Monday, April 27, 2009

BRILL ED (1979) USE OF OPTIMIZATION MODELS IN PUBLIC-SECTOR PLANNING, MANAGEMENT SCIENCE, 25

This article written by Brill in 1979 addresses the trend towards using optimization models in solving public policy problems.

Brill argues that optimization models used to help find solutions to public policy problems "have serious shortcomings" which include failture to consider equity or distribution of income, as well as difficulties in estimating benefits/costs of public programs. Brill says public programs' benefits and costs are better kept in their original units rather than trying to translate them into common units to judge amongst completely different types of objectives.

Brill notes that multi-objective programming was increasingly common to try to address these issues, but he makes the point that all objectives need to be clearly identified in order to truly distinguish between inferior and noninferior solutions, as illustrated well in Figure 2.
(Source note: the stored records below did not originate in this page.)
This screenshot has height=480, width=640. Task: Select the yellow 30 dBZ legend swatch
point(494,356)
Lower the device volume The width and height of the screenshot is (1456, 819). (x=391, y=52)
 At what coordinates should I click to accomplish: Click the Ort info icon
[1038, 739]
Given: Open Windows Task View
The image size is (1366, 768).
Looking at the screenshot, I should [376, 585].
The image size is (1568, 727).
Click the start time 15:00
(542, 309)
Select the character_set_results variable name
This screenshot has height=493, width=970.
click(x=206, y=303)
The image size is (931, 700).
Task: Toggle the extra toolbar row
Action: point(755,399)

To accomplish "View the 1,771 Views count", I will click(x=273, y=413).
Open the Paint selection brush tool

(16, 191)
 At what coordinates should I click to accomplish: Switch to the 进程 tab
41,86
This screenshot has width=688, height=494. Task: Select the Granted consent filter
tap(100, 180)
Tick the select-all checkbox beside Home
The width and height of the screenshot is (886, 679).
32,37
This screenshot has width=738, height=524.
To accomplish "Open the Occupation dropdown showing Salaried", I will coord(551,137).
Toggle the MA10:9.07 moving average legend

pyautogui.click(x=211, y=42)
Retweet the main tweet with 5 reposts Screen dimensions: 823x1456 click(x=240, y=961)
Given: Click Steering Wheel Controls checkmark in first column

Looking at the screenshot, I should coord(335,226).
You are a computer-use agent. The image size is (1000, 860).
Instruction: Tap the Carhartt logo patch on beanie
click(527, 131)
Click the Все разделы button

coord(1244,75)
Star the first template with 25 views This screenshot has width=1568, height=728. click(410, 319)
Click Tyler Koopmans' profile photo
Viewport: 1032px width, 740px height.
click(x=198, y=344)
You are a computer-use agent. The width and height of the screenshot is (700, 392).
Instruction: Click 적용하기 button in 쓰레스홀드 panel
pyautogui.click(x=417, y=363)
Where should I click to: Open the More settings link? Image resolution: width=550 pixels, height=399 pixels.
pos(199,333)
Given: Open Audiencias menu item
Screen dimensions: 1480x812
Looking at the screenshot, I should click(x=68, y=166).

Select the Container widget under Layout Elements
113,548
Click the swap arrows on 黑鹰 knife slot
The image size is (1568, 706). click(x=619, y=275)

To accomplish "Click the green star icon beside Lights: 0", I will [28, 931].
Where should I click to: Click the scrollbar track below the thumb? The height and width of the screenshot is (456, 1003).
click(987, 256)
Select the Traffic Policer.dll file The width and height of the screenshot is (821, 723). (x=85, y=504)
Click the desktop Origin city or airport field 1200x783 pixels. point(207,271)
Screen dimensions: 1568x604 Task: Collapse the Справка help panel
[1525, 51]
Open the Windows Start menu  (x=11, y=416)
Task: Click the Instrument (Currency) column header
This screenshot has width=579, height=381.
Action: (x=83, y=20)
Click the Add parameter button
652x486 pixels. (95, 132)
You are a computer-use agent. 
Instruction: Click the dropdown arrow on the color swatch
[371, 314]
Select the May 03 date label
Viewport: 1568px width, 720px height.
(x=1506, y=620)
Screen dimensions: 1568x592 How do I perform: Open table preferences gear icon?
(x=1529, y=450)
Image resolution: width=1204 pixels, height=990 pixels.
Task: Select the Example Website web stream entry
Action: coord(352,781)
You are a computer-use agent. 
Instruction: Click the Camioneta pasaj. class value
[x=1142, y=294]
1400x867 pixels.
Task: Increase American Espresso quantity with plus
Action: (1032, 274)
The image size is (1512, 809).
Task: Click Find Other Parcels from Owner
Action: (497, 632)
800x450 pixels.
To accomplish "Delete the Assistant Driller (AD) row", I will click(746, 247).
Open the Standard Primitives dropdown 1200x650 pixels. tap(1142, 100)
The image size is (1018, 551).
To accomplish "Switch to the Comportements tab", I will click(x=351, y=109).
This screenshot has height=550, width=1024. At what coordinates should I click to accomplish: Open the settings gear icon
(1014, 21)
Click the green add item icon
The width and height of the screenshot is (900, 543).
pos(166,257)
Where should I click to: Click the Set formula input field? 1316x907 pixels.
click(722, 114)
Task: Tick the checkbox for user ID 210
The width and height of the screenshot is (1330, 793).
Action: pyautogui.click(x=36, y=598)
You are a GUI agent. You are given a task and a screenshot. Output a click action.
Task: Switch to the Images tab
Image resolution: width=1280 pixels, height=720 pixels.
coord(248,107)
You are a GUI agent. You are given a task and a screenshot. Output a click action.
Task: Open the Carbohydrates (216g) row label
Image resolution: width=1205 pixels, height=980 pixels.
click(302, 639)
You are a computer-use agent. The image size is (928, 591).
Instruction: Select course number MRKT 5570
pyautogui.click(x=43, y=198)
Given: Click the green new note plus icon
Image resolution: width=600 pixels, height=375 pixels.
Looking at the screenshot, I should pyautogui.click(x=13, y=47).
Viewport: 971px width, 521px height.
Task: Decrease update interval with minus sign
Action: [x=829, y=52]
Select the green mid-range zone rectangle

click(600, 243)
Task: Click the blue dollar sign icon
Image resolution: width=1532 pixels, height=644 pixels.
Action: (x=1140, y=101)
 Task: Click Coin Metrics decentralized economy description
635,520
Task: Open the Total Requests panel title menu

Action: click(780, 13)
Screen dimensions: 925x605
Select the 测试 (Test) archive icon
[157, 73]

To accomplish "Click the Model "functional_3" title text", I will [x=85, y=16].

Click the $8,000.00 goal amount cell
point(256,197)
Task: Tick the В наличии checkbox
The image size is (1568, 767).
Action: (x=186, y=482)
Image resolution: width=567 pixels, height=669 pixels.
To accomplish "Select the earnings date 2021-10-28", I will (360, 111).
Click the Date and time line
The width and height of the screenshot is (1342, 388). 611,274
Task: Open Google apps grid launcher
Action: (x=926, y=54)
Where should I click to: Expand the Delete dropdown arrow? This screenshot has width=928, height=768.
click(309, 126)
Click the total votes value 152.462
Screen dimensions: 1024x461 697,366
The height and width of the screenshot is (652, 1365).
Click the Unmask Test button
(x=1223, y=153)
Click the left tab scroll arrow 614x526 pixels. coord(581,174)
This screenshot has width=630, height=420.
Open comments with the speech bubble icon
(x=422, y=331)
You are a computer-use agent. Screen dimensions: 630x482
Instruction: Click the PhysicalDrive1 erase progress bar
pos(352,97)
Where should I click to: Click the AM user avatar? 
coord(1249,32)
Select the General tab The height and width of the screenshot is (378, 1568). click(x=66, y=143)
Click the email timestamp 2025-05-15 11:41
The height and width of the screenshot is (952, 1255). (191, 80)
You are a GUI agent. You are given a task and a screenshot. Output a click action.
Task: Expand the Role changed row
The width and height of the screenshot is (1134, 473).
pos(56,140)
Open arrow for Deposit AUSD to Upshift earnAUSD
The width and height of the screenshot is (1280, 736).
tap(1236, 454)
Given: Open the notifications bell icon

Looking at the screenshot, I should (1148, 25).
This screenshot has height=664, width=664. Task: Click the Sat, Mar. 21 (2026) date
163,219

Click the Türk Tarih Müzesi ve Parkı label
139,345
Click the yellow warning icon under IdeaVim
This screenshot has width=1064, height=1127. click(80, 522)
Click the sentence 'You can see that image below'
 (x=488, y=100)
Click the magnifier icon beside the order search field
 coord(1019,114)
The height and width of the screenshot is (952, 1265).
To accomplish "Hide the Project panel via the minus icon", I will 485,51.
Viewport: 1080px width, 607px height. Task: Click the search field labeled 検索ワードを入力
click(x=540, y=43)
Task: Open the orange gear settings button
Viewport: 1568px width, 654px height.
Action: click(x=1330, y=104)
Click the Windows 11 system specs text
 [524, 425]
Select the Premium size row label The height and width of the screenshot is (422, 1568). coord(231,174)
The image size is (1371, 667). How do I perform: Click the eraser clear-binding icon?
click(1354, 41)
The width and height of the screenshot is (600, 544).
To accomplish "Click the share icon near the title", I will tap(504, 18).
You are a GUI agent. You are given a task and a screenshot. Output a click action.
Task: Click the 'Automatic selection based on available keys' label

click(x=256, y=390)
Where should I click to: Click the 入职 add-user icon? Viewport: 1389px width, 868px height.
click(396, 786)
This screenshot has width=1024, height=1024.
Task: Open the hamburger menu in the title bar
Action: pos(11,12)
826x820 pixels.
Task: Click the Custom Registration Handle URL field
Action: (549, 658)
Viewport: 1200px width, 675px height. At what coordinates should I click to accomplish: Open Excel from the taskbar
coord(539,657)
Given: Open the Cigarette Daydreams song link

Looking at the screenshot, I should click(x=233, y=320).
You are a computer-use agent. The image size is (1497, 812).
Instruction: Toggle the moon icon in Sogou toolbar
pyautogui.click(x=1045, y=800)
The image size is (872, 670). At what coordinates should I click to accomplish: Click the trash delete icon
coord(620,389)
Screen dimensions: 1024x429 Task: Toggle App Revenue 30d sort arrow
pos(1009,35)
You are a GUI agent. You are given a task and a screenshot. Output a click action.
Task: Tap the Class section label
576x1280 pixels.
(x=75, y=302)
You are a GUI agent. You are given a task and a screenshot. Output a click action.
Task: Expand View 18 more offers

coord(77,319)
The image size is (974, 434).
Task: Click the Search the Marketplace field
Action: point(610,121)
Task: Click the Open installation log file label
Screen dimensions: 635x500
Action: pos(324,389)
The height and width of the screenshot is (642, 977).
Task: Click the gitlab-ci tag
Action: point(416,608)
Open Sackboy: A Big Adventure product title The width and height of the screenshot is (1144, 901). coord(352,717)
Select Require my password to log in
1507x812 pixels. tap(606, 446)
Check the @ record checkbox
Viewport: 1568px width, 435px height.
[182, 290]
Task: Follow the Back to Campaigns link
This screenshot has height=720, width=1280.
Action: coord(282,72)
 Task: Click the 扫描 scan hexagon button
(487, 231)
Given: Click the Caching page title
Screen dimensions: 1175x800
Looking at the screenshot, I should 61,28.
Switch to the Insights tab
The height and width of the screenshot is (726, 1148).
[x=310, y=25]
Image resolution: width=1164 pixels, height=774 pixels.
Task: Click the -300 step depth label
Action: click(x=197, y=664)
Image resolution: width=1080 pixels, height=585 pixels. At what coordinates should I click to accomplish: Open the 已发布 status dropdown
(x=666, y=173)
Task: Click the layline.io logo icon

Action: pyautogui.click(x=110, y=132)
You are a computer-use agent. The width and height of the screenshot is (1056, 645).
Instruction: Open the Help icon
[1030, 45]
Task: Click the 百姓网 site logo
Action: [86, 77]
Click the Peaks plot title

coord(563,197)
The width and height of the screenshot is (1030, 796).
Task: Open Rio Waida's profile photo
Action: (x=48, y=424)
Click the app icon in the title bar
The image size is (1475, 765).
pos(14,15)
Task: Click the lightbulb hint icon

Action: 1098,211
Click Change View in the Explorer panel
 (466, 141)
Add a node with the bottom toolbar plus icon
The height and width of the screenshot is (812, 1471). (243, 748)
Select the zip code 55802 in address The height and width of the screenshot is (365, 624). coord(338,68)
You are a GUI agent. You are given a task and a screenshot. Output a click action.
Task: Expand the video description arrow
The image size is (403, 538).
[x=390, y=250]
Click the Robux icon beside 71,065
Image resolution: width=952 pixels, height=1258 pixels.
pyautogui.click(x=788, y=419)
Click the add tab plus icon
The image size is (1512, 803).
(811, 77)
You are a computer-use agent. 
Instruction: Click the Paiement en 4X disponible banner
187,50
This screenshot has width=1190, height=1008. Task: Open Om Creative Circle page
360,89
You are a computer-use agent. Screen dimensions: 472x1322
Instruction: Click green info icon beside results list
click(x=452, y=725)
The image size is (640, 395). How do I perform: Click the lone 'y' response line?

Brill proposes that a good way to involve optimization models in public sector planning is to: 1, use them to stimulate creativity, and 2. create a man-machine interactive process. This man-machine interactive process is something he briefly describes in this paper, but it sounds like he most likely researched this idea more and published a paper on it soon after this paper. I found Brill's point interesting that optimization models should generate alternatives that meet minimal requirements and are different.

I'd really like to see a case study of these ideas, and how optimization models can assist public planners in generating creative solutions. It seems to me that a human would easily be just as creative as a computer, so I'd like to see an example showing otherwise.